Wednesday, November 30, 2016

Analysis of a scene from' 'Citizen Kane'

This is an analysis of the opening scenes of the film 'Citizen Kane'.


In this clip we see a small boarding home surrounded by snow and Kane out playing on his sled. Meanwhile, inside of the boarding home, Mrs. Kane and Mr. Kane, her husband, are arguing because Mrs. Kane has inherited a gold mine on the property and she is signing papers to turn their son over to Mr. Thatcher who's bank holds the trust that Charles will inherit on his 25th birthday. Mrs. Thatcher wants the bank to be their son’s guardian and believes that their son will be better educated in the bank’s care. As Mrs. Kane is at the table with Thatcher signing the paperwork, Mr.

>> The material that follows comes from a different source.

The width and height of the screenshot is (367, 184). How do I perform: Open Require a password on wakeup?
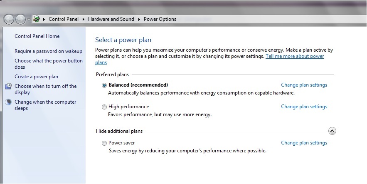[49, 51]
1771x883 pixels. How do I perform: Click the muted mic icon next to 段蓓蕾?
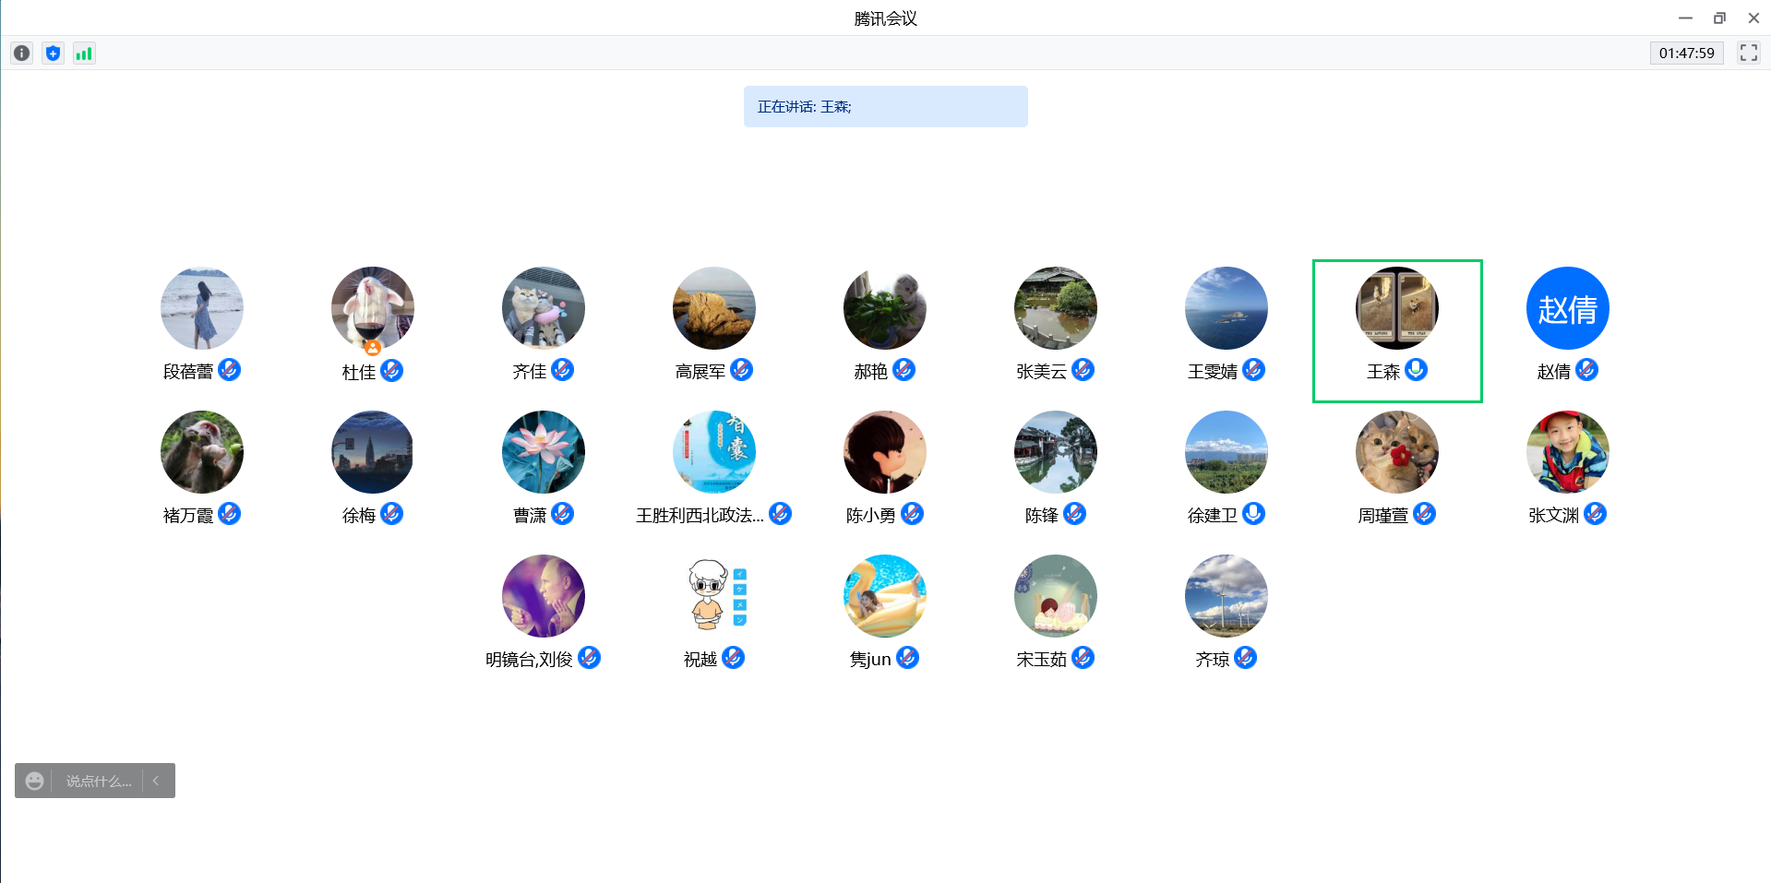pos(230,370)
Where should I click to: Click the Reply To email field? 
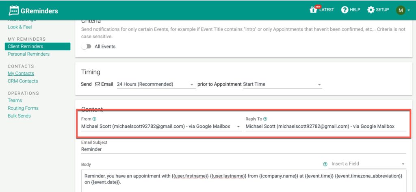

Thatcher’s angrily objects in the background as Kane is framed in a window outside playing happily on his sled; this image says that Kane, at this point, is the picture of happiness. Thatcher mentions the 50,000.00 dollar a year allowance Mr. and Mr. Kane will from the fund and Mr. Kane calms down immediately. After signing their son over to Mr. Thatcher and the Bank, Mrs. Kane calls her son in. Mr. Thatcher takes the boy and the abandoned sled is covered in snow.

This is where the sadness starts. Mrs. Kane decides to have her son raised in a materialistic environment that is insensitive to his emotional needs. Kane’s viewpoint of the world in relation to himself is “If I give you something, you must love me,” but throughout his public and private life he is incapable of giving love because he was raised by a banker who only provided for his material needs and this upbringing taught and his mother’s reason for giving him up in the 1st place conditioned him to think that he could be loved by returning something other than love. 

Fantastic scene. Right away, the film presents us with the paradox of Charles as a small boy who is happy and yet very poor. His parents, particularly his father, are not college educated but the boy seems happy and content. His happiness is interrupted and taken away from him by Thatcher, a banker, who, his mother believes, will provide the proper education for her son. Right away, there is a trade-off of his childhood and happiness for wealth that  he searches for throughout the film. This scene also sheds light on his motivations later as an adult as to why his newspaper stands up for people who are poor. His father in this scene has no say so over his son being turned over to the bank and Kane’s newspaper is the voice for those who remind him of his father.